コロンビア・ベネズエラ以南の南アメリカ大陸の南米料理を理解する上で重要なのは、この地がスペイン・ポルトガルによって植民地化されていたということです。特にスペインによる征服・統治は圧倒的な影響をこの地に残しています。チリ・アルゼンチン・ウルグアイなどスペイン系移民が特に多い南方の国々では、アサードと呼ばれる焼き肉料理兼イベントを好みます。アサードとは、週末などに家族や友人が家の中庭・パティオに集まり、牛肉・豚肉・鶏肉・羊肉等々を、時には丸ごと炭火で焼いて粗塩を振りかけて食べる一種のバーベキューパーティーで、大好物の肉を味わいながら楽しい時を過ごします。
パンまたはペストリーに挽肉やチーズ等の具材を詰めたエンパナーダと呼ばれる料理も、南米料理としては欠かせない食べ物です。エンパナーダは、もともとスペインのガリシア地方とポルトガルから普及していった料理で、ガリシア人入植者によって南米にもたらされました。国によって具材がジャガイモやカニになったり、包む生地が小麦粉製またはトウモロコシ製と変化したり、調理方法も焼くのと揚げるのとがあったり等々、独自の変化を遂げてきた料理です。
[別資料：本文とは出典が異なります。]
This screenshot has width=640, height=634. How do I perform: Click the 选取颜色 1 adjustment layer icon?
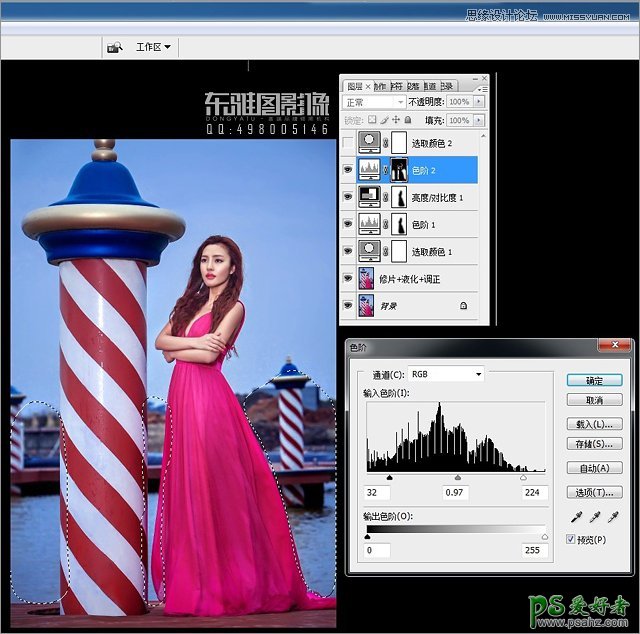click(x=372, y=250)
南米料理の代表的なお酒といえば、ペルーとチリで本家争いをしているブドウ果汁の蒸留酒・ピスコが挙げられます。また、ソフトドリンクの定番は、何と言ってもマテ茶です。南米原産のイェルバ・マテなどの葉や小枝の茶葉から出した飲料がマテ茶で、たっぷりとビタミンやミネラルを含んでいることから「飲むサラダ」とも呼ばれています。マテ茶の飲み方にも国によって流儀があり、お湯出し、水出し、砂糖の有無などいろいろです。例えば、冷水でいれたマテ茶に薬草やハーブを加え、先端に多くの穴が空いたボンビーリャと呼ばれる金属製ストローで飲むテレレという飲料は、特にパラグアイで好まれています。